Penegakan hukum bukan soal siapa yang kalah atau menang, tapi tentang mengembalikan keadilan ke tempat yang semestinya. Kami ingin hadir bukan untuk menakut-nakuti, tapi menjadi sahabat bagi masyarakat, terutama nelayan yang sering bersinggungan dengan regulasi tanpa tahu solusinya,” tutur Agus Baka.
Sedangkan Bupati Lampung Timur, Ela Siti Nuryamah, dalam kegiatan itu mengapresiasi langkah Kejati Lampung dalam menghadirkan hukum yang lebih membumi.
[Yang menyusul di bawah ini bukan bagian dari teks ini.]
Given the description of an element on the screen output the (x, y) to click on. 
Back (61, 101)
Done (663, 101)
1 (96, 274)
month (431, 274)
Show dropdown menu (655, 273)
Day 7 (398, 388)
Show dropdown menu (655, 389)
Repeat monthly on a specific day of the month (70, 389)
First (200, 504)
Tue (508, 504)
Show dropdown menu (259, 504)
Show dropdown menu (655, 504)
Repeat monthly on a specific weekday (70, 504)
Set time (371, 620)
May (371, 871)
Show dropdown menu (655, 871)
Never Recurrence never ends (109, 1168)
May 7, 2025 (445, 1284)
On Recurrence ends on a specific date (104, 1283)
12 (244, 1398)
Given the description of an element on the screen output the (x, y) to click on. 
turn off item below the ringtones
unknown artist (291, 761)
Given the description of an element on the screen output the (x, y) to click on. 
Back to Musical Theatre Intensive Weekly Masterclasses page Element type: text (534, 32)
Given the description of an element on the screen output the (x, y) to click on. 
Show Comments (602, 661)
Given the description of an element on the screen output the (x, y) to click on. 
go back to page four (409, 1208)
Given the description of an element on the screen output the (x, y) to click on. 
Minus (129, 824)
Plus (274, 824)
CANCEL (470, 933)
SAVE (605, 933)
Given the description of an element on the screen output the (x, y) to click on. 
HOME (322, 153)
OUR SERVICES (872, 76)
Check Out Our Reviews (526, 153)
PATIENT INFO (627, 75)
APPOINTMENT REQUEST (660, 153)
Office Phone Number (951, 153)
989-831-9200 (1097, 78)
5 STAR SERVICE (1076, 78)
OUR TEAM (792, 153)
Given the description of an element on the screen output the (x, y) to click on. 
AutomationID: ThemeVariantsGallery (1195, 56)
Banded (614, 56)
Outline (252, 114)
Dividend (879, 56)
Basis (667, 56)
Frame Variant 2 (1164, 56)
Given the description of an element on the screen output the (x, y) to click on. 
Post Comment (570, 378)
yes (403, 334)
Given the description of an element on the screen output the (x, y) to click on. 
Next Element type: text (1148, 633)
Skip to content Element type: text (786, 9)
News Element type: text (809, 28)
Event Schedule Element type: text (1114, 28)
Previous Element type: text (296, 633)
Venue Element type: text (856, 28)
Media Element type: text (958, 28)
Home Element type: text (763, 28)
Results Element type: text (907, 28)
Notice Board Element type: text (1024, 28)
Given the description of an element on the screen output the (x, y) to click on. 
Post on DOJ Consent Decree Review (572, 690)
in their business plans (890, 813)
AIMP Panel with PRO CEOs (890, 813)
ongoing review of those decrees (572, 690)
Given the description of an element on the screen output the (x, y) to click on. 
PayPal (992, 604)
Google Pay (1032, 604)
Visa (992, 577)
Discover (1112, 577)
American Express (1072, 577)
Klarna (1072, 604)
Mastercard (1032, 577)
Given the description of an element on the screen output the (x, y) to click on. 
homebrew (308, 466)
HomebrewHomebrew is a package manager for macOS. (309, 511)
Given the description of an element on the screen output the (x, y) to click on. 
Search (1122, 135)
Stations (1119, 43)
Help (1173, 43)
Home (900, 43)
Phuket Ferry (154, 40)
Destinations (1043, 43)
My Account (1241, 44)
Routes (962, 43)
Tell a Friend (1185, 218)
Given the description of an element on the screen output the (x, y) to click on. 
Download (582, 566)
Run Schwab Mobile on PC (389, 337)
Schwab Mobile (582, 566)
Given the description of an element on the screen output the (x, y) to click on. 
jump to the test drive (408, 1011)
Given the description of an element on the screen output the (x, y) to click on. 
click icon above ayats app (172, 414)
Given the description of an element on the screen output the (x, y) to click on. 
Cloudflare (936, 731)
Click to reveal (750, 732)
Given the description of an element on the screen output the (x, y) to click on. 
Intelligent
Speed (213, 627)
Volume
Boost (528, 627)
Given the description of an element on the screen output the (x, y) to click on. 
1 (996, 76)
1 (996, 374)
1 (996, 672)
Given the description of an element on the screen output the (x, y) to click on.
“Restorative Justice dan Jaksa Sahabat Nelayan ini adalah terobosan luar biasa. Pemerintah daerah sangat mendukung. Masyarakat kita butuh hukum yang bisa dirasakan manfaatnya, bukan yang justru membuat mereka takut,” kata Bupati Ela.
Diketahui Program Restorative Justice memungkinkan penyelesaian kasus ringan melalui jalur damai tanpa proses pengadilan, dengan syarat adanya kesepakatan antara korban dan pelaku.
Sementara Jaksa Sahabat Nelayan hadir untuk memberikan edukasi hukum kepada masyarakat pesisir yang rentan terhadap persoalan hukum karena minimnya pemahaman dan pendampingan.
(Nainggolan).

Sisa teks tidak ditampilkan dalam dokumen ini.